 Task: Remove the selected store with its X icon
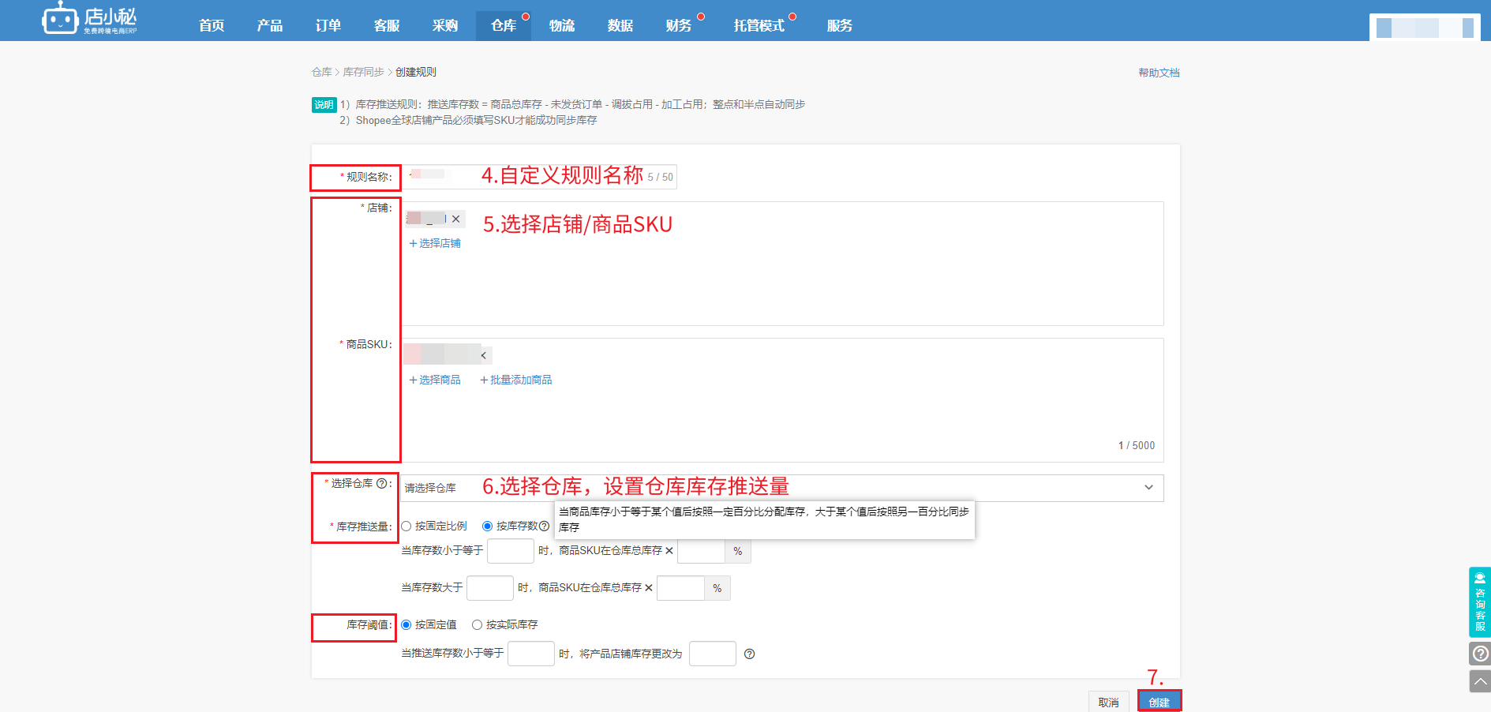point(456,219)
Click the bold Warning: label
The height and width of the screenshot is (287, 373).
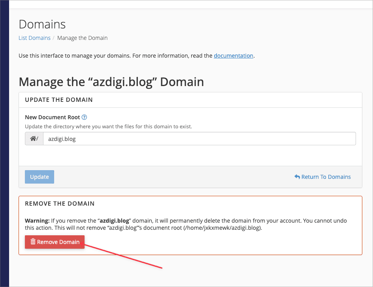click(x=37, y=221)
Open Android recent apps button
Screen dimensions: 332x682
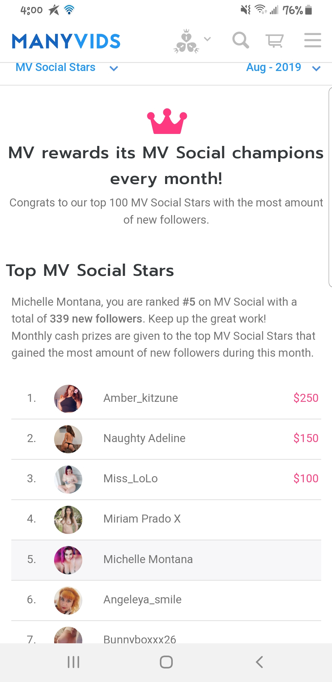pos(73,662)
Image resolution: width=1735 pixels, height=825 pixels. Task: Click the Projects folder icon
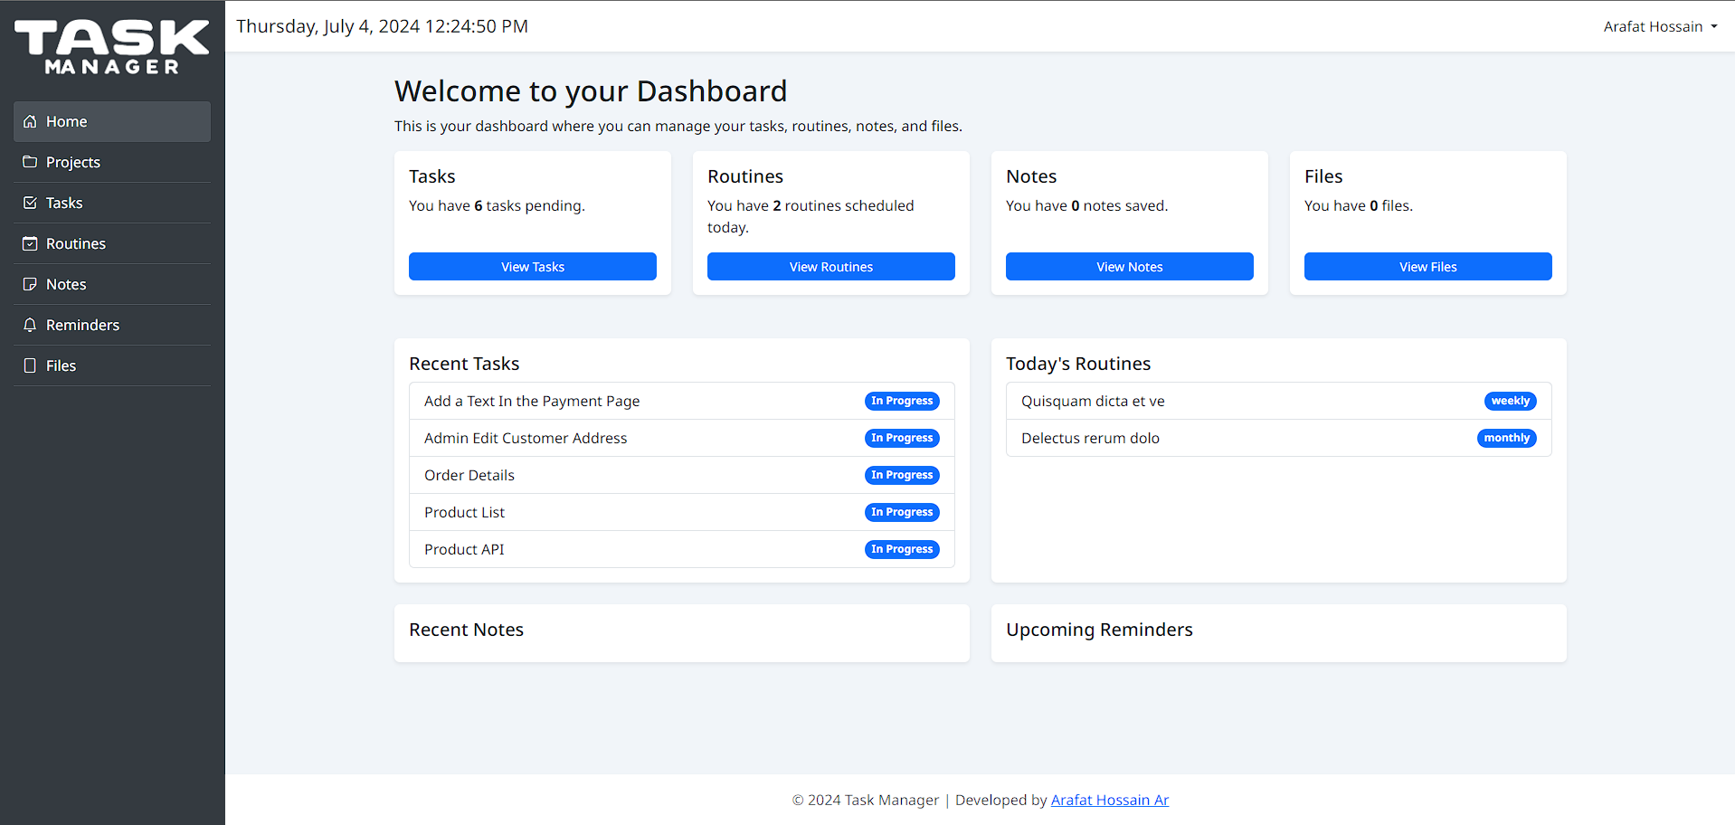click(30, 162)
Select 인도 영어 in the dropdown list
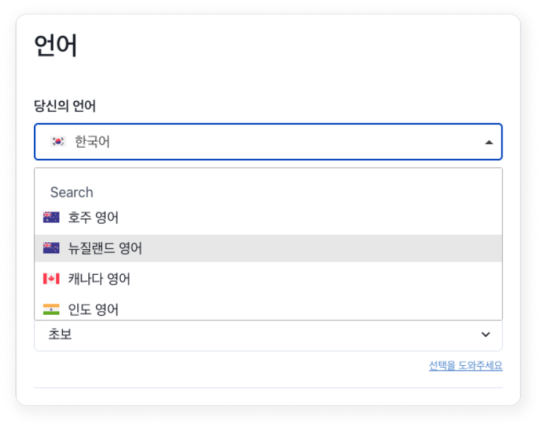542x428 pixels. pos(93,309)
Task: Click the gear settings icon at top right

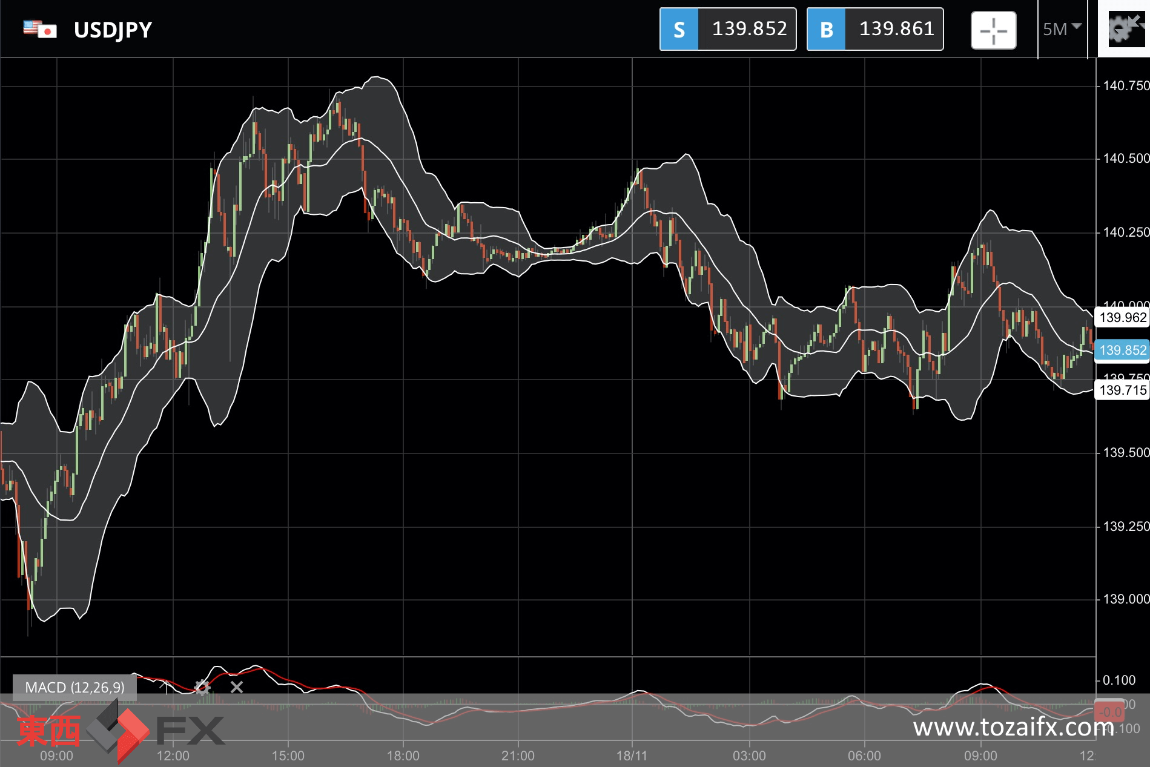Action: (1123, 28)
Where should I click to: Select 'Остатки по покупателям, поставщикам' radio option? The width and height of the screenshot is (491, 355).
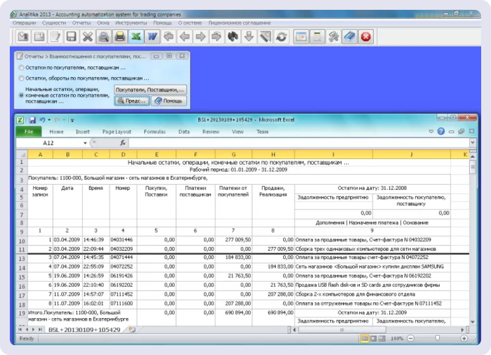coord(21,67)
--
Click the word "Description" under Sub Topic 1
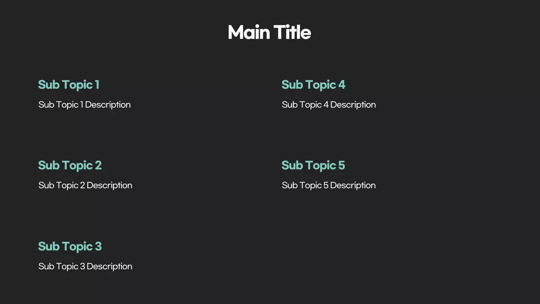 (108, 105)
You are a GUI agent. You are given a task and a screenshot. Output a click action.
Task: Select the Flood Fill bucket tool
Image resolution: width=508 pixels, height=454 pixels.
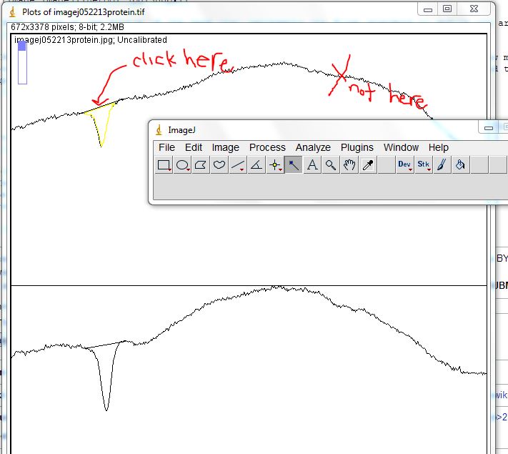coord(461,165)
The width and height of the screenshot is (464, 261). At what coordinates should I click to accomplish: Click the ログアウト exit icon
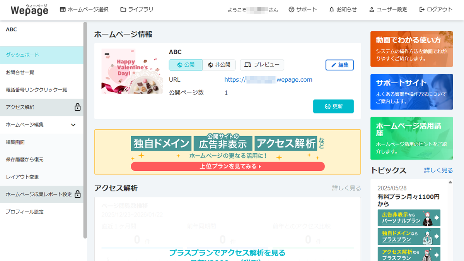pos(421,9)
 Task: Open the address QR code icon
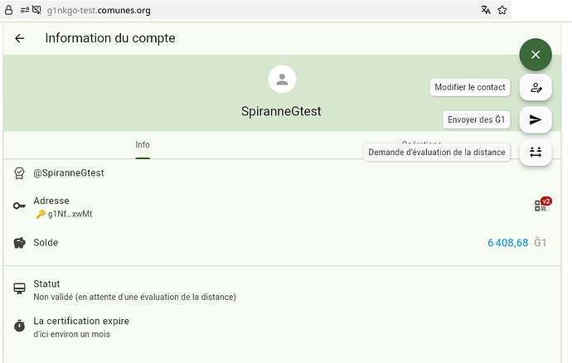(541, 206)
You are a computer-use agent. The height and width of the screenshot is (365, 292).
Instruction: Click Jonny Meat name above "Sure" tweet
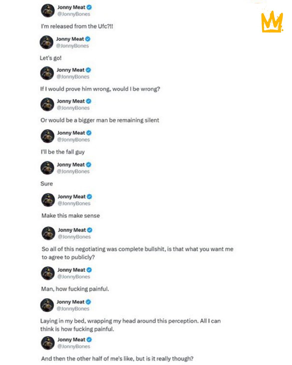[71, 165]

» **WHAT THE EXERCISE ASKS**: Lay out the material from the line holding "Click the bold Warning: label" through the line holding "Action: (1123, 28)", inclusive, as a Markdown table with the columns Row and Text. Number each line in Row, skip blank lines, and leave out the pictures.

» **FINISHED EXERCISE**:
| Row | Text |
|---|---|
| 1 | Click the bold Warning: label |
| 2 | The height and width of the screenshot is (287, 373). |
| 3 | click(x=37, y=221) |
| 4 | Open Android recent apps button |
| 5 | Screen dimensions: 332x682 |
| 6 | pos(73,662) |
| 7 | Image resolution: width=1735 pixels, height=825 pixels. Task: Click the Projects folder icon |
| 8 | click(30, 162) |
| 9 | Select 인도 영어 in the dropdown list |
| 10 | 542x428 pixels. pos(93,309) |
| 11 | Task: Click the gear settings icon at top right |
| 12 | Action: (1123, 28) |